Can you lay out every line of the entries below as a numbered list, skipping any blank lines and leaving the pictures out?

> **Dataset entries**
* * * * * * * * *

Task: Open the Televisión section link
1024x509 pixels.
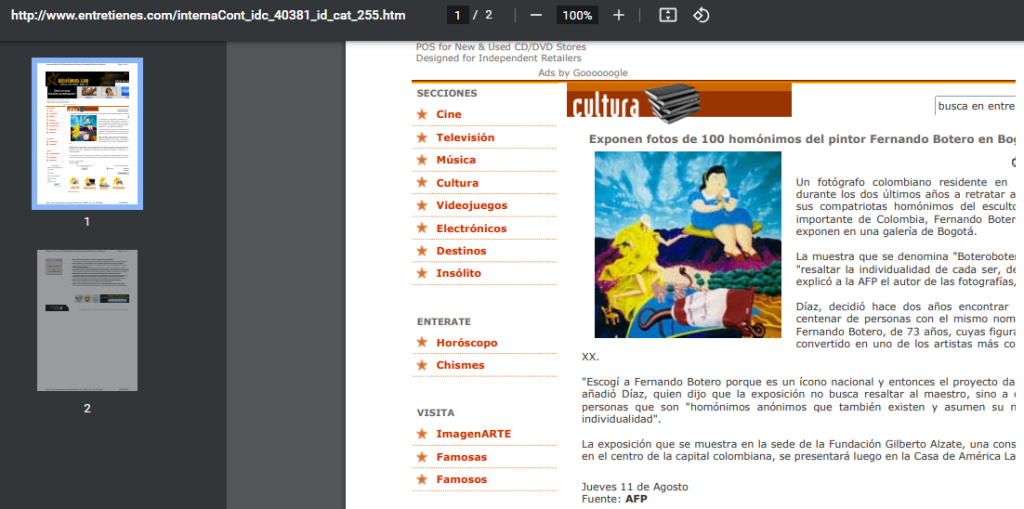Action: [465, 137]
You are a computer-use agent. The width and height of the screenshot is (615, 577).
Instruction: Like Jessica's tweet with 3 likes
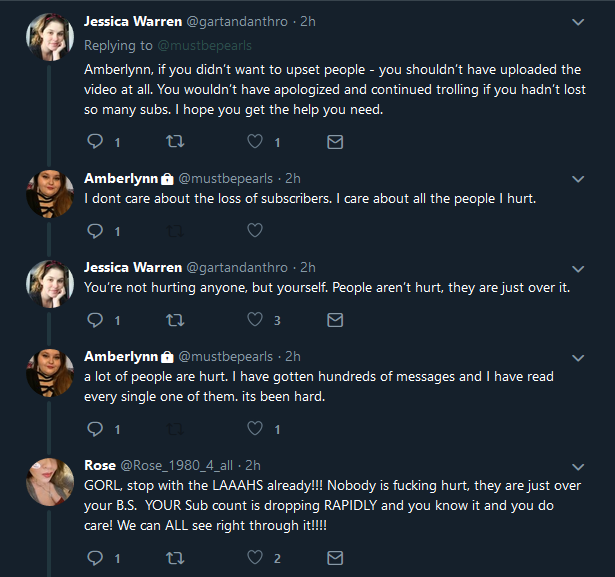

* * * * * * * * *

> **THE RESPONSE**
1. Task: Open the Televisión section link
2. 1024x509 pixels.
3. Action: [465, 137]
4. You are a computer-use agent. The width and height of the screenshot is (615, 577).
5. Instruction: Like Jessica's tweet with 3 likes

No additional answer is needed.